Meinungsfreiheit oder Sonderrecht?

Warum § 188 StGB immer mehr Bürger beschäftigt

Wer die aktuellen Debatten um Meinungsfreiheit verfolgt, kommt an § 188 StGB kaum noch vorbei. Ursprünglich sollte die Vorschrift Personen des politischen Lebens vor gezielten Diffamierungen schützen. Doch immer mehr Bürger stellen sich die Frage, ob hier nicht ein Sonderrecht entstanden ist, das Politiker besser schützt als den normalen Bürger.

Genau dieser Eindruck ist es, der viele Menschen zunehmend stört.

Niemand muss Beleidigungen gutheißen. Eine sachliche Diskussion ist immer besser als persönliche Beschimpfungen. Doch Politik ist kein Schonraum. Wer politische Verantwortung übernimmt, Entscheidungen für Millionen Menschen trifft und täglich öffentlich auftritt, muss auch mit harter, überspitzter und manchmal ungerechter Kritik umgehen können.

Die Menschen hier im Land haben heute das Gefühl, dass die Grenzen des Sagbaren immer enger gezogen werden. Während Politiker regelmäßig scharfe Kritik an ihren Gegnern äußern, erleben manche Menschen bereits für zugespitzte Kommentare in sozialen Netzwerken Ermittlungsverfahren oder Strafbefehle. Ob diese Verfahren im Einzelfall rechtlich gerechtfertigt sind, müssen Gerichte entscheiden. Die politische Wirkung ist jedoch eine andere: Sie hinterlassen bei vielen den Eindruck, dass mit zweierlei Maß gemessen wird.

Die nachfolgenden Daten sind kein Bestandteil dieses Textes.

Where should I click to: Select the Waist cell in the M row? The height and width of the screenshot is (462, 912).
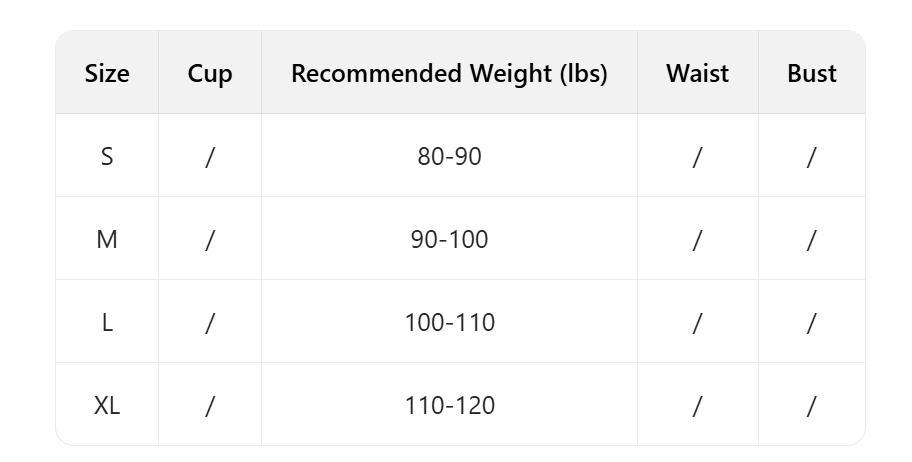tap(697, 239)
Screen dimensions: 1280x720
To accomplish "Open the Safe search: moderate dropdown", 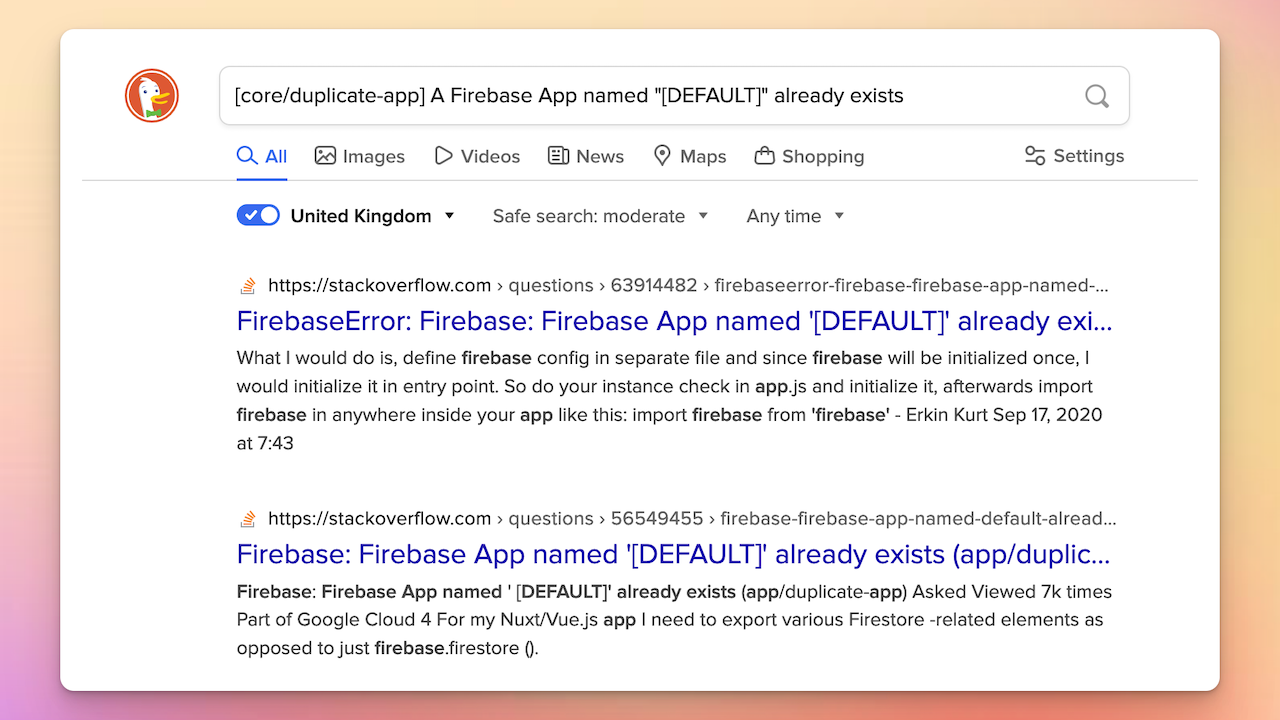I will tap(600, 216).
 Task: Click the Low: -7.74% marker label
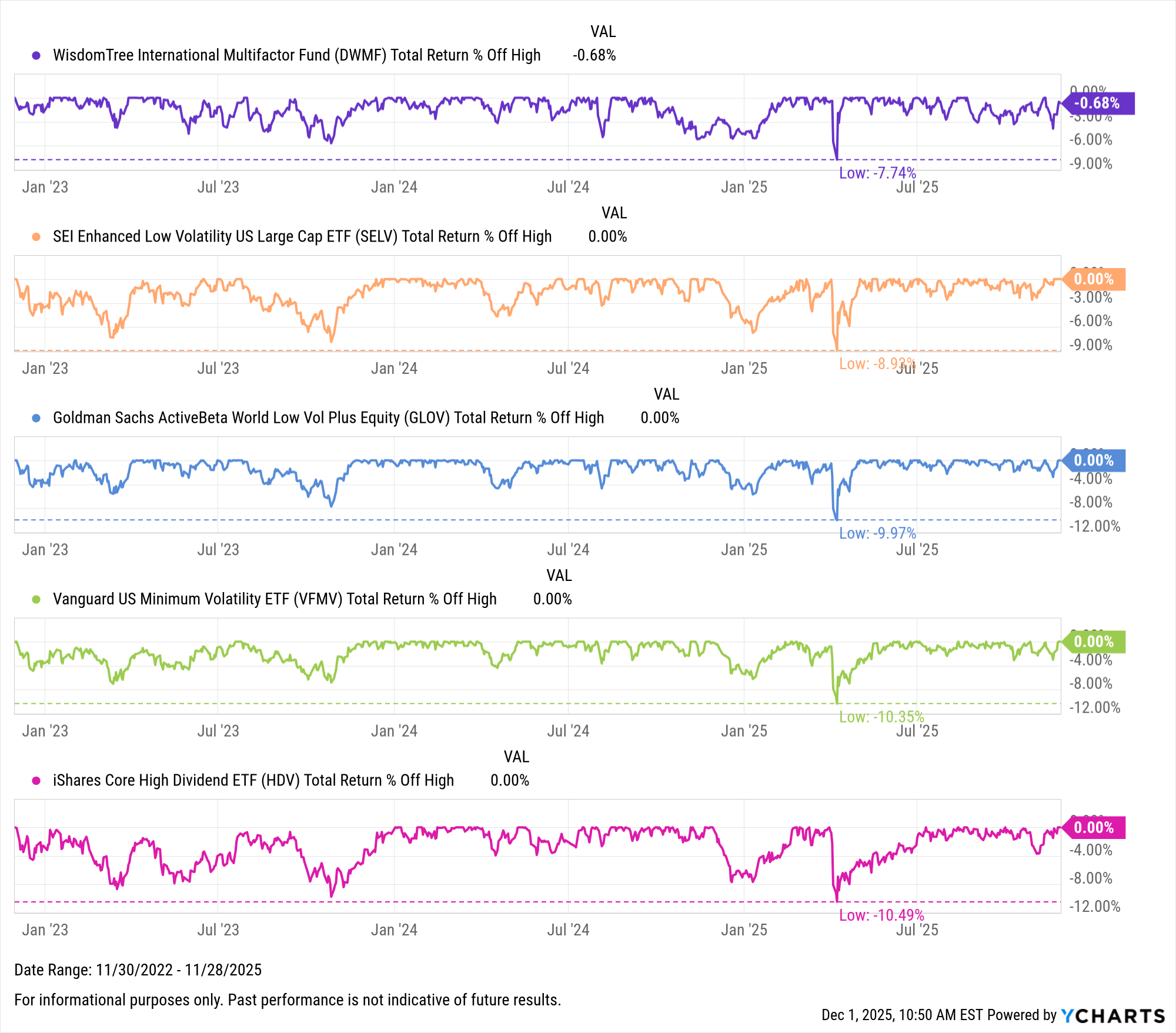coord(877,173)
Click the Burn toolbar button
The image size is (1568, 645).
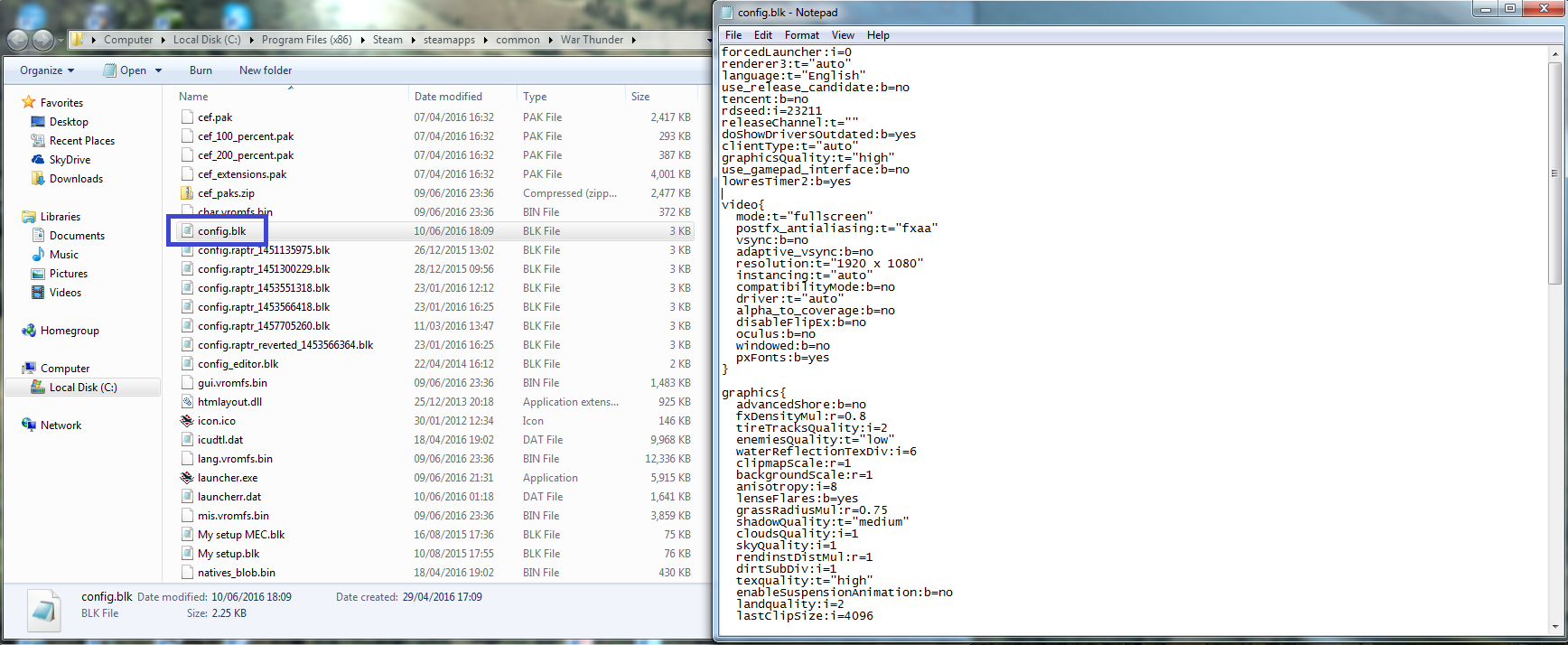point(201,70)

Genau hier beginnt das eigentliche Problem.

Eine Demokratie lebt nicht davon, dass Bürger ständig aufpassen müssen, ob eine überspitzte Formulierung möglicherweise strafrechtliche Konsequenzen nach sich zieht. Sie lebt von offenen Debatten, von Streit und von der Möglichkeit, den Mächtigen deutlich die Meinung zu sagen.

Kritiker des § 188 StGB bezweifeln deshalb, dass Politiker einen besonderen strafrechtlichen Schutz benötigen. Die allgemeinen Vorschriften gegen Beleidigung, Verleumdung und üble Nachrede gelten bereits für jeden Bürger. Warum also sollte für Politiker ein zusätzlicher Schutz notwendig sein?

Hinzu kommt ein paradoxer Effekt: Viele Verfahren erreichen genau das Gegenteil dessen, was sie eigentlich bewirken sollen. Begriffe und Aussagen, die ursprünglich nur wenige Menschen wahrgenommen haben, werden durch Gerichtsverfahren und Medienberichte erst bundesweit bekannt. Die öffentliche Debatte wird dadurch nicht beendet, sondern häufig noch verstärkt.

Dabei geht es längst nicht mehr nur um einzelne Politiker oder einzelne Verfahren. Es geht um eine grundsätzliche Frage: Wie viel Kritik muss eine freie Gesellschaft aushalten?

Meiner Ansicht nach sollten Politiker nicht weniger Kritik aushalten müssen als die Bürger, die sie vertreten wollen. Wer Führungsverantwortung übernimmt, sollte auch die Fähigkeit besitzen, mit scharfen Worten umzugehen. Vertrauen gewinnt man durch überzeugende Politik und gute Argumente, nicht durch den Eindruck eines besonderen Schutzstatus.

Die Diskussion über § 188 StGB wird deshalb nicht verschwinden. Im Gegenteil: Je häufiger solche Verfahren öffentlich werden, desto mehr Menschen werden die Frage stellen, ob dieser Paragraph noch zeitgemäß ist.

Ob man die Bezeichnung „Lügenfritz“ für zulässig, geschmacklos oder treffend hält, ist letztlich Ansichtssache. Die eigentliche Frage lautet jedoch, ob in einer freien Demokratie über solche Worte Gerichte entscheiden sollten oder ob die politische Auseinandersetzung nicht besser mit Argumenten statt mit Strafanzeigen geführt wird.


Disclaimer: Dieser Artikel gibt meine persönliche politische Meinung wieder. Er stellt keine Rechtsberatung dar und enthält keine Bewertung der Rechtmäßigkeit konkreter Gerichtsentscheidungen oder laufender Verfahren. Die rechtliche Würdigung einzelner Sachverhalte obliegt ausschließlich den zuständigen Gerichten. Die Meinungsfreiheit findet ihre Grenzen in den allgemeinen Gesetzen und den Rechten Dritter.